The foregoing description of the preferred embodiments of the invention is not intended to be limiting, but rather to enable any modification, equivalent replacement, improvement or the like to be made within the spirit and principles of the invention.

Claims

1. A method of generating a sample, comprising:

inputting a first image containing a specified standard word into a first neural network in a trained student network, and extracting features of the input first image by the first neural network to obtain a feature description vector;

inputting the feature description vector and the nonstandard feature vector into a second neural network in a trained student network, so that the feature description vector and the nonstandard feature vector are fused by the second neural network to obtain a fusion vector, and generating a second image by using the fusion vector; determining the second image as a target sample; if N styles are generated, the nonstandard feature vector has N dimensions, the dimensions are traversed according to the sequence from the 1 st dimension to the N th dimension, the numerical code of the currently traversed dimension is set to be 1, and the numerical codes of the other dimensions are set to be 0, so that N nonstandard feature vectors corresponding to the N styles are obtained;

Wherein the student network is obtained by training under the supervision of a trained teacher network;

network parameters of at least one layer in the second neural network apply network parameters of a corresponding layer in the teacher network; the connection structure of the first neural network and the second neural network is used as a student network; the first neural network is trained with the second neural network.

2. The sample generation method of claim 1, wherein the feature extraction of the first image by the first neural network to obtain a feature description vector comprises:

3. The sample generation method of claim 1, wherein the second neural network comprises a fusion layer; the feature description vector is the same as the non-standard feature vector in dimension;

And the second neural network performs superposition processing on the feature description vector and the nonstandard feature vector S by using a fusion layer to obtain the fusion vector.

4. The sample generation method of claim 1, wherein the second neural network comprises a fully connected layer and a fusion layer; the feature description vector is different from the non-standard feature vector in dimension;

5. The sample generation method of claim 1, wherein the second neural network comprises a fusion layer;

and the second neural network utilizes a fusion layer to combine the feature description vector and the nonstandard feature vector S to obtain the fusion vector.

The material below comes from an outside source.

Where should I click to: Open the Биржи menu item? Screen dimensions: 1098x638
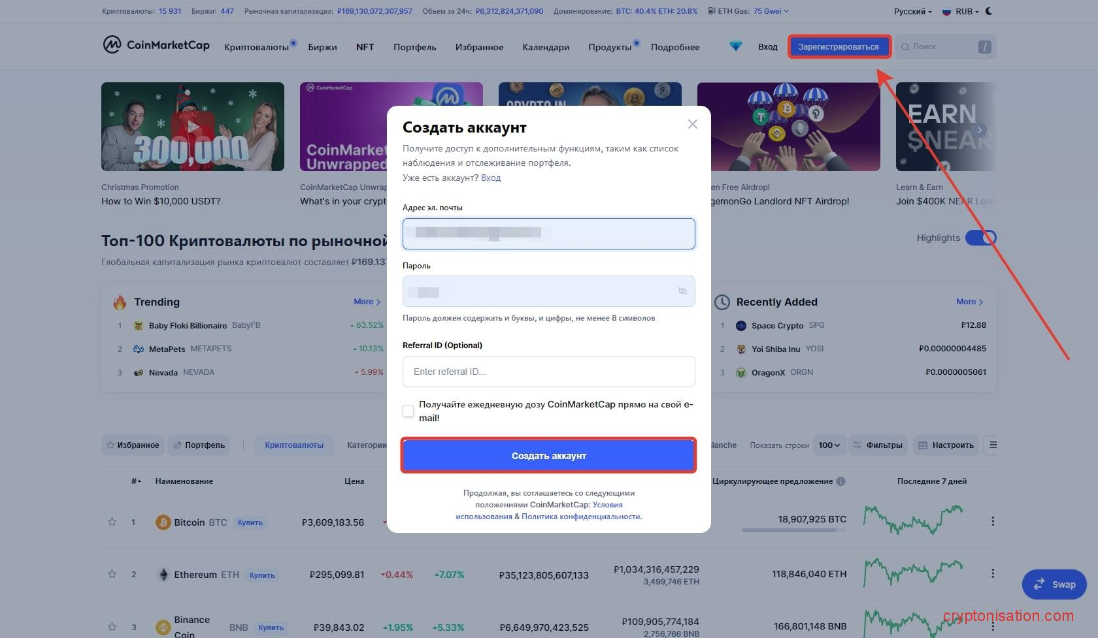(322, 47)
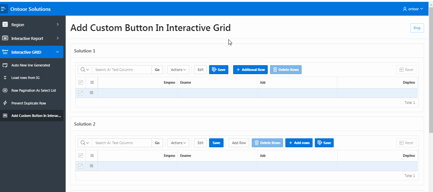Select the Interactive GRID sidebar icon

(5, 52)

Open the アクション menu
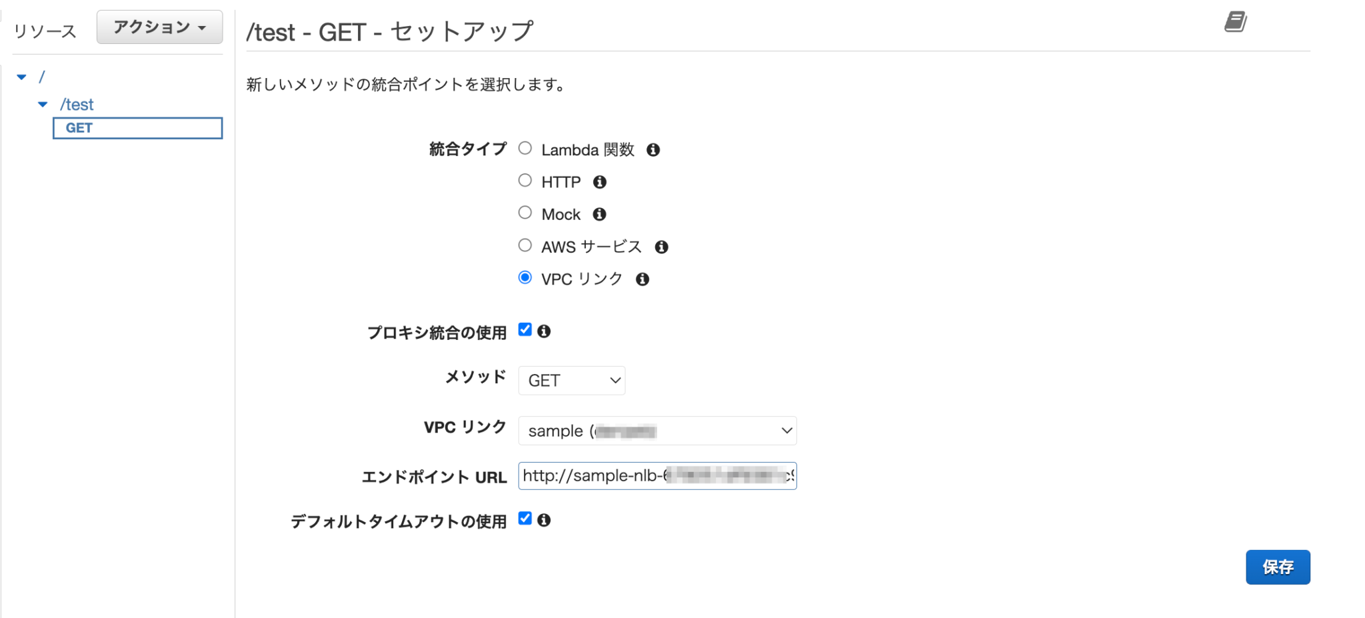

6. The sample generation method of any of claims 3 to 5, wherein the second neural network further comprises: a deconvolution layer for performing deconvolution processing, and a second nonlinear transformation layer for performing nonlinear transformation;

7. A sample generation apparatus, comprising:

the feature description vector acquisition module is used for inputting a first image containing a specified standard word into a first neural network in a trained student network so as to extract features of the input first image by the first neural network to obtain a feature description vector;

the target sample generation module is used for inputting the feature description vector and the nonstandard feature vector into a second neural network in the trained student network so as to fuse the feature description vector and the nonstandard feature vector by the second neural network to obtain a fusion vector, and generating a second image by using the fusion vector; determining the second image as a target sample; if N styles are generated, the nonstandard feature vector has N dimensions, the dimensions are traversed according to the sequence from the 1 st dimension to the N th dimension, the numerical code of the currently traversed dimension is set to be 1, and the numerical codes of the other dimensions are set to be 0, so that N nonstandard feature vectors corresponding to the N styles are obtained;

8. An electronic device, comprising a processor and a memory; the memory stores a program that can be called by the processor; wherein the processor, when executing the program, implements the sample generation method according to any one of claims 1-6.